MEMORY.mdStep 3: Parse Conversation JSONL
步骤3:解析对话JSONL
Each JSONL file is one conversation session. Each line is a JSON object:
json
{
"type": "user|assistant|progress|file-history-snapshot",
"message": {
"role": "user|assistant",
"content": "text string"
},
"uuid": "...",
"timestamp": "2026-03-15T10:30:00.000Z",
"sessionId": "...",
"cwd": "/path/to/project",
"version": "2.1.59"
}For assistant messages, may be an array of content blocks:
contentjson
{
"content": [
{"type": "thinking", "text": "..."},
{"type": "text", "text": "The actual response..."},
{"type": "tool_use", "name": "Read", "input": {...}}
]
}What to extract from conversations:
- Filter to and
type: "user"entries onlytype: "assistant" - For assistant entries, extract blocks (skip
textandthinking— those are noise)tool_use - The field tells you which project this conversation belongs to
cwd - The project directory name (e.g., ) tells you the project path
-Users-name-Documents-projects-my-app
Skip these:
- — internal agent progress updates
type: "progress" - — file state tracking
type: "file-history-snapshot" - Subagent conversations (under subdirectories) — unless the user specifically asks
subagents/
每个JSONL文件对应一个会话,每一行是一个JSON对象:
json
{
"type": "user|assistant|progress|file-history-snapshot",
"message": {
"role": "user|assistant",
"content": "文本字符串"
},
"uuid": "...",
"timestamp": "2026-03-15T10:30:00.000Z",
"sessionId": "...",
"cwd": "/path/to/project",
"version": "2.1.59"
}助手消息的可能是内容块数组:
contentjson
{
"content": [
{"type": "thinking", "text": "..."},
{"type": "text", "text": "实际回复内容..."},
{"type": "tool_use", "name": "Read", "input": {...}}
]
}从对话中提取的内容:
- 仅筛选和
type: "user"的条目type: "assistant" - 对于助手条目,仅提取块(跳过
text和thinking——属于噪音内容)tool_use - 字段可告知对话所属的项目
cwd - 项目目录名(例如)可告知项目路径
-Users-name-Documents-projects-my-app
跳过以下内容:
- —— Agent内部进度更新
type: "progress" - —— 文件状态跟踪记录
type: "file-history-snapshot" - 子Agent对话(子目录下)—— 除非用户明确要求保留
subagents/
Step 4: Cluster by Topic
步骤4:按主题聚类
Don't create one wiki page per conversation.
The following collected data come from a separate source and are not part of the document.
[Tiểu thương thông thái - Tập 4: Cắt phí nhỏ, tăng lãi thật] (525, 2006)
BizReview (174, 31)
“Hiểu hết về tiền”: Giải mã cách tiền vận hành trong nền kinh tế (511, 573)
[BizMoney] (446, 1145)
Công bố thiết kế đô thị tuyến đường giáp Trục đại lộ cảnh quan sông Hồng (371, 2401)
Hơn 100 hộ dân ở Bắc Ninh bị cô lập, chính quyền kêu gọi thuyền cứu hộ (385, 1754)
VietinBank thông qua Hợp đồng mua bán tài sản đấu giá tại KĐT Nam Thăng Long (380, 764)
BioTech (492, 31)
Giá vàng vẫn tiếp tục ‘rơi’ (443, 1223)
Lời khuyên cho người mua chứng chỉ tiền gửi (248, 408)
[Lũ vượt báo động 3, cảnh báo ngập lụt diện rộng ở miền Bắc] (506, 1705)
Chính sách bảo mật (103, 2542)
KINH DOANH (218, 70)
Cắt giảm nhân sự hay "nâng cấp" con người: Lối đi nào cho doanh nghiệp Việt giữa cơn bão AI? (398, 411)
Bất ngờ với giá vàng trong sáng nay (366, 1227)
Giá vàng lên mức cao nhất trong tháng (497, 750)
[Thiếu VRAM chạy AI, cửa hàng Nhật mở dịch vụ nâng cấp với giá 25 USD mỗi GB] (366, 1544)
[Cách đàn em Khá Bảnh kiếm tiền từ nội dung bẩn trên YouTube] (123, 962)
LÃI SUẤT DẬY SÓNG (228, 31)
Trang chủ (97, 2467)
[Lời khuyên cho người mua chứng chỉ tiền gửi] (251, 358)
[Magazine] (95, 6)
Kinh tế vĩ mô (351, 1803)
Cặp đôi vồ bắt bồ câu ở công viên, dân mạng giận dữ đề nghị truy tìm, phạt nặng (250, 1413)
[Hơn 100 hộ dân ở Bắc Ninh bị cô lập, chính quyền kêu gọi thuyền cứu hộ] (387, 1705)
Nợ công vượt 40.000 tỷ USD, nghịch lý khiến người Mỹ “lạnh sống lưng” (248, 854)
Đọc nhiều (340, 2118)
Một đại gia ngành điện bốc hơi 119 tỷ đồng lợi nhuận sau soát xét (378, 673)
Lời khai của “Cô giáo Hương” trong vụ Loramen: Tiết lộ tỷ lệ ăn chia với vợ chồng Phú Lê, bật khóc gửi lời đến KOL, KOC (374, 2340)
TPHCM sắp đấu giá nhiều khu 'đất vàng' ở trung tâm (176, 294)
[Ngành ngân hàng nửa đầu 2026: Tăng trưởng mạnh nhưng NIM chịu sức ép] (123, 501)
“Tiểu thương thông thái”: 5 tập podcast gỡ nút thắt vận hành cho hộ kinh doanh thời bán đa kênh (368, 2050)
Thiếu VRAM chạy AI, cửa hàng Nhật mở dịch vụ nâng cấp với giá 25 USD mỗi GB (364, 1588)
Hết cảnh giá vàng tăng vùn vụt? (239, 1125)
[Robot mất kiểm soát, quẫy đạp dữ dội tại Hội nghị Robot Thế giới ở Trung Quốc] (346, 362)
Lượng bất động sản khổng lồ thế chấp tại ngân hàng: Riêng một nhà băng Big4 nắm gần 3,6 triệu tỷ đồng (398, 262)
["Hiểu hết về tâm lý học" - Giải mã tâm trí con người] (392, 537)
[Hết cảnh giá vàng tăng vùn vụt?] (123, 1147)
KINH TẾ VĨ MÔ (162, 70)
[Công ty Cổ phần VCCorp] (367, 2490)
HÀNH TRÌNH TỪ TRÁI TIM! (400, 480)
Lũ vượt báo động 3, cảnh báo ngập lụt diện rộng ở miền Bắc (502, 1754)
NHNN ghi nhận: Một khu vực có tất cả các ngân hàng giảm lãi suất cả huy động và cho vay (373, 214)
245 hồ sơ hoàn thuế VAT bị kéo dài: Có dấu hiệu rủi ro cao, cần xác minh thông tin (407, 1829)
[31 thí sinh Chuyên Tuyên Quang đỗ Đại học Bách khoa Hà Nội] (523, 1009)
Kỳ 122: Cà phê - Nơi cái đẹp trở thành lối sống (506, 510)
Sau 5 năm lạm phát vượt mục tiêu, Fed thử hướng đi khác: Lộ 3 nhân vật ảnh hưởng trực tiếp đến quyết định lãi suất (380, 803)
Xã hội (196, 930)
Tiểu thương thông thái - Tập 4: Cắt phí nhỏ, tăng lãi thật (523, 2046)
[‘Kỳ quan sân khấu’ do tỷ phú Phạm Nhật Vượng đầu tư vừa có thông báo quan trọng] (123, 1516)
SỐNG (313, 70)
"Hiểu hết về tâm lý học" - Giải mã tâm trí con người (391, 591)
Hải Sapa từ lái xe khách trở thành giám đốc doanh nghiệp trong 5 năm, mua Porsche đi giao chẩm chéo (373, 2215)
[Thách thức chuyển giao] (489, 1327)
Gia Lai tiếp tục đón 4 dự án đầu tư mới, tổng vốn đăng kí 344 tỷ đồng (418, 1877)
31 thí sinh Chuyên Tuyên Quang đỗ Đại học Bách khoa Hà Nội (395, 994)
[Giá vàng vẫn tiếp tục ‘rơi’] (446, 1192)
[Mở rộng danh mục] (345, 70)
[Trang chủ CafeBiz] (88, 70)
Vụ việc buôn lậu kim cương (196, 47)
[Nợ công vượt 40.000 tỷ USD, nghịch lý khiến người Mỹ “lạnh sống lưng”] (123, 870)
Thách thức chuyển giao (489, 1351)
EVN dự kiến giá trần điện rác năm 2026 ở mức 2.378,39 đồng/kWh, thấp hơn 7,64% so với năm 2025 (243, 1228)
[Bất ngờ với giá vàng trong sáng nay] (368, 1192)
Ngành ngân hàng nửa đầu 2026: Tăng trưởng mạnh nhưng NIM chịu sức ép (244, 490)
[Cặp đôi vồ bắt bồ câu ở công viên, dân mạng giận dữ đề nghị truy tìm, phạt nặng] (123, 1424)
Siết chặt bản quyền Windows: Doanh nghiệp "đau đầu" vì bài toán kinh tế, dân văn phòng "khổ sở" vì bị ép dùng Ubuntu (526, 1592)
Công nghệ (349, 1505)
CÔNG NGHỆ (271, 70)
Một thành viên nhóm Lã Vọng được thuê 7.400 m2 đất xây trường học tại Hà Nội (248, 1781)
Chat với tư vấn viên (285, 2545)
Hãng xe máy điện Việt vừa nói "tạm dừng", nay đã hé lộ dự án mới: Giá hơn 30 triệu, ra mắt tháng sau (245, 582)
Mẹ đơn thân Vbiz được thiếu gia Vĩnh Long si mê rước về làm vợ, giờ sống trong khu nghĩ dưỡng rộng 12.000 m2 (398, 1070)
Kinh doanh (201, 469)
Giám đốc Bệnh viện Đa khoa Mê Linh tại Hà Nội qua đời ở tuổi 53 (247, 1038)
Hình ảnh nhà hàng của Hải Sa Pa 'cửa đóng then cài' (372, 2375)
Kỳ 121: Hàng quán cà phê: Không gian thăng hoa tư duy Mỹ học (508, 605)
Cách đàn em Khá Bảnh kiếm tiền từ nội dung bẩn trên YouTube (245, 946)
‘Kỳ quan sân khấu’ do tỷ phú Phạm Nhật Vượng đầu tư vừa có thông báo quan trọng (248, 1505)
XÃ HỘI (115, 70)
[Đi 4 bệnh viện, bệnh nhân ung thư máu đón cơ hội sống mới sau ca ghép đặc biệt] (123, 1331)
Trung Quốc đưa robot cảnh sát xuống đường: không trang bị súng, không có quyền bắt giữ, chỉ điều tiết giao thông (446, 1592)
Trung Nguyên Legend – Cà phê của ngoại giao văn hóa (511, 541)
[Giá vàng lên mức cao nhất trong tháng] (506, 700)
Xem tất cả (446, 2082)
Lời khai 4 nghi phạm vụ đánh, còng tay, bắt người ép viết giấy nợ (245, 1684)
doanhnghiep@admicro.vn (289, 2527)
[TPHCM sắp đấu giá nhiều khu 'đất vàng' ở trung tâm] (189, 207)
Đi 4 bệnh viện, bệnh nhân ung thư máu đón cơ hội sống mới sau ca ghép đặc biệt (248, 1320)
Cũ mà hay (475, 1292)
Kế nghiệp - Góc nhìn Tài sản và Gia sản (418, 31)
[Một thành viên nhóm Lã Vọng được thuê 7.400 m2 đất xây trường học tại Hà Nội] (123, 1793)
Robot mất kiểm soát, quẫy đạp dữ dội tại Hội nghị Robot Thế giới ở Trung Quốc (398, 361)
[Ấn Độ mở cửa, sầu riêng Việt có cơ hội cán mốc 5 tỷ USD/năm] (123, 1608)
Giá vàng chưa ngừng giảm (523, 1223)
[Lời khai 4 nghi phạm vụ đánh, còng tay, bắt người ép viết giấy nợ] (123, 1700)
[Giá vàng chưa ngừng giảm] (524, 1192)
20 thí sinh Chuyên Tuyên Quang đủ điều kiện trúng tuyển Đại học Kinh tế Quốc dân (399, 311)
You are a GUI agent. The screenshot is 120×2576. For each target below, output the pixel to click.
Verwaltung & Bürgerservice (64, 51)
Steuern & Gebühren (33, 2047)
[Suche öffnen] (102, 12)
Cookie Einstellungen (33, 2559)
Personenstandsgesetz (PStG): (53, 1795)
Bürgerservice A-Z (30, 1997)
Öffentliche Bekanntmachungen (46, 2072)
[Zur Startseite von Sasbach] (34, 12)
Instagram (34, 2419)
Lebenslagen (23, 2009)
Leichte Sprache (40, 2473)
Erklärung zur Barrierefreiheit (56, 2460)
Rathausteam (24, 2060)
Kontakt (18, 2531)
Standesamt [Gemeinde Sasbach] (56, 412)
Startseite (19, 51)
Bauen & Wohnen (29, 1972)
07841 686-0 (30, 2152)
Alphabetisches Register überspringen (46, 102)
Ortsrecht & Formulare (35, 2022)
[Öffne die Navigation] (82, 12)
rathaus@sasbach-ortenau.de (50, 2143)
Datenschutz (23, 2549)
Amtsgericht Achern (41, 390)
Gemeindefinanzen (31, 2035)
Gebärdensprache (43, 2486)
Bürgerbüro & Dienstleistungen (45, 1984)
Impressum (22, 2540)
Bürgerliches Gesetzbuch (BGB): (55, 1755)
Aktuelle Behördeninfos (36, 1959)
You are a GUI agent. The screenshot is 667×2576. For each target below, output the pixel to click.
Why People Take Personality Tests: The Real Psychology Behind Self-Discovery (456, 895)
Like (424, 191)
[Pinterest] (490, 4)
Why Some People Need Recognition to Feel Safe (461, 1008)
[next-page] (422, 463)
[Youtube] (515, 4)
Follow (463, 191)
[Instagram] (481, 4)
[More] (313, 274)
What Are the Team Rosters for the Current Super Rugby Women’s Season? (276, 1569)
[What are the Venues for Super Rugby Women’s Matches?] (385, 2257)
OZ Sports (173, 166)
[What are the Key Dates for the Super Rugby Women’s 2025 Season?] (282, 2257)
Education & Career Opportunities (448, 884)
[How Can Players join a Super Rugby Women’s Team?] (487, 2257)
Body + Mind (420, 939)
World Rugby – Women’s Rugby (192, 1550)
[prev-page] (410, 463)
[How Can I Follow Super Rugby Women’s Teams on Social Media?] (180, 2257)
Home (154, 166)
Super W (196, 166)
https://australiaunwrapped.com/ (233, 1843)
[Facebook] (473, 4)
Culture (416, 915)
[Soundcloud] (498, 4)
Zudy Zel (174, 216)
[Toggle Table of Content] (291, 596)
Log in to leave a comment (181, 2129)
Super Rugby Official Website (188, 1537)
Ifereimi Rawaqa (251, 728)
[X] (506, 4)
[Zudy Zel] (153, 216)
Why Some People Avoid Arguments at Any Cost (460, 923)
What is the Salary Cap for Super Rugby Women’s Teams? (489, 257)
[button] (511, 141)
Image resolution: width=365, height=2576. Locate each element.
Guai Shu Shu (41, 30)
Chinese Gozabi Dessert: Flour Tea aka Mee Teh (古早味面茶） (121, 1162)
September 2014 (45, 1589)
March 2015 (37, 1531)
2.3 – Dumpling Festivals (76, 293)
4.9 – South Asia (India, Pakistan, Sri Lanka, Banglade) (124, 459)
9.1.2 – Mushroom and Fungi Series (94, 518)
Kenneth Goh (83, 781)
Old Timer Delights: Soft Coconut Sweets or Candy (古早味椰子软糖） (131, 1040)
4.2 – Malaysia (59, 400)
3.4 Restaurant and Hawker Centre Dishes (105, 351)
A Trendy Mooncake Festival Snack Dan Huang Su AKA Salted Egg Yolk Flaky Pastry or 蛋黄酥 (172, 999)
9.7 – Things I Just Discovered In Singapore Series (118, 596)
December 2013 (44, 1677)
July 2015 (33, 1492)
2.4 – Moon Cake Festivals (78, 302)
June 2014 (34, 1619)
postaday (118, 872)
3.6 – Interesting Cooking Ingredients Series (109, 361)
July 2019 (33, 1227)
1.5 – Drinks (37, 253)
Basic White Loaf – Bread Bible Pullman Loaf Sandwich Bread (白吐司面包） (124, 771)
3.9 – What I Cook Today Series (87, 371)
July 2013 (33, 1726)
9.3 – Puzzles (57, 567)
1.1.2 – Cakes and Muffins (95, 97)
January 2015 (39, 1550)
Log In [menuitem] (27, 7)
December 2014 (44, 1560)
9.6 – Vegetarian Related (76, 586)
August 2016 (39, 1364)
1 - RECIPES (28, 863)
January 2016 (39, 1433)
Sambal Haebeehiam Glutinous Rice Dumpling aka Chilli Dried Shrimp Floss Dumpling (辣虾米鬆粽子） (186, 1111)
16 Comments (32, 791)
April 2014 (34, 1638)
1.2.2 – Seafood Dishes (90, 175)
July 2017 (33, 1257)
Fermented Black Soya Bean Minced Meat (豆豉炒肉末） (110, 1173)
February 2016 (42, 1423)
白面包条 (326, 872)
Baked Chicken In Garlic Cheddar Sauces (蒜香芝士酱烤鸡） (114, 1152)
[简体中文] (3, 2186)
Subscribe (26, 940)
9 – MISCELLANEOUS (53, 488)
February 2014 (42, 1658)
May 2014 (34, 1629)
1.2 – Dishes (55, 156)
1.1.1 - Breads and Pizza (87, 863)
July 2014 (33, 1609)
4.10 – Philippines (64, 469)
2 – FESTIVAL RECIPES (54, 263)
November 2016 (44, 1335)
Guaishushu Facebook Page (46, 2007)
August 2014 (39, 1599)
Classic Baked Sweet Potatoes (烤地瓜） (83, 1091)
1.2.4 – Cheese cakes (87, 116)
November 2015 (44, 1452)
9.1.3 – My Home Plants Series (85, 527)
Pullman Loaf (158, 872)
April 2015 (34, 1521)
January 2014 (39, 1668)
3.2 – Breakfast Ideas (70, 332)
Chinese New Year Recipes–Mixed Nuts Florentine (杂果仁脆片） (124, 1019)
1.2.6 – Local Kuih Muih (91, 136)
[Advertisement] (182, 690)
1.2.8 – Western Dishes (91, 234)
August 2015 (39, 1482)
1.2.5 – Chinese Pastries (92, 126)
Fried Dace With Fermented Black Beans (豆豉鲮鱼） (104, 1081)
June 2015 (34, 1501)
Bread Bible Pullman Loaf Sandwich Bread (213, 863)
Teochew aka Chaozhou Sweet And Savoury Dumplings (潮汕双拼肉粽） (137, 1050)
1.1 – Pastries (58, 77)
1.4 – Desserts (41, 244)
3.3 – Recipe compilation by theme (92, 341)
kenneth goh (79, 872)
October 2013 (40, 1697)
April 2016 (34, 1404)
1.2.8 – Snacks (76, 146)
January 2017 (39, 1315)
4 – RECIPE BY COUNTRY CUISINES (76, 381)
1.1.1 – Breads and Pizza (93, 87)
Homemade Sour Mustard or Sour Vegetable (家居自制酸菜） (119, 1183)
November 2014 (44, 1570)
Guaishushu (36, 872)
Instead:
- Group extracted knowledge by topic across conversations
- A single conversation about "debugging auth + setting up CI" → two separate topics
- Three conversations across different days about "React performance" → one merged topic
- The project directory name gives you a natural first-level grouping
不要为单条对话创建单独的wiki页面,而是:
- 跨会话将提取的知识按主题分组
- 涉及“调试认证+配置CI”的单条对话 → 拆分为两个独立主题
- 不同日期内关于“React性能”的三条对话 → 合并为一个主题
- 项目目录名可作为天然的一级分组维度
Step 5: Distill into Wiki Pages
步骤5:提炼为wiki页面
Each Claude project maps to a project directory in the vault. The project directory name from encodes the original path — decode it to get a clean project name:
~/.claude/projects/-Users/Documents/projects/my-Project → myproject
-Users/Documents/projects/Another-app → anotherapp每个Claude项目对应知识库中的一个项目目录。下的项目目录名编码了原始路径,解码后可得到清晰的项目名:
~/.claude/projects/-Users/Documents/projects/my-Project → myproject
-Users/Documents/projects/Another-app → anotherappProject-specific vs. global knowledge
项目专属知识 vs 全局知识
| What you found | Where it goes | Example |
|---|---|---|
| Project architecture decisions | | |
| Project-specific debugging | | |
| General concept the user learned | | |
| Recurring problem across projects | | |
| A tool/service used | | |
| Patterns across many conversations | | |
For each project with content, create or update the project overview page at — named after the project, not . Obsidian's graph view uses the filename as the node label, so makes every project show up as in the graph. Naming it gives each project a distinct, readable node name.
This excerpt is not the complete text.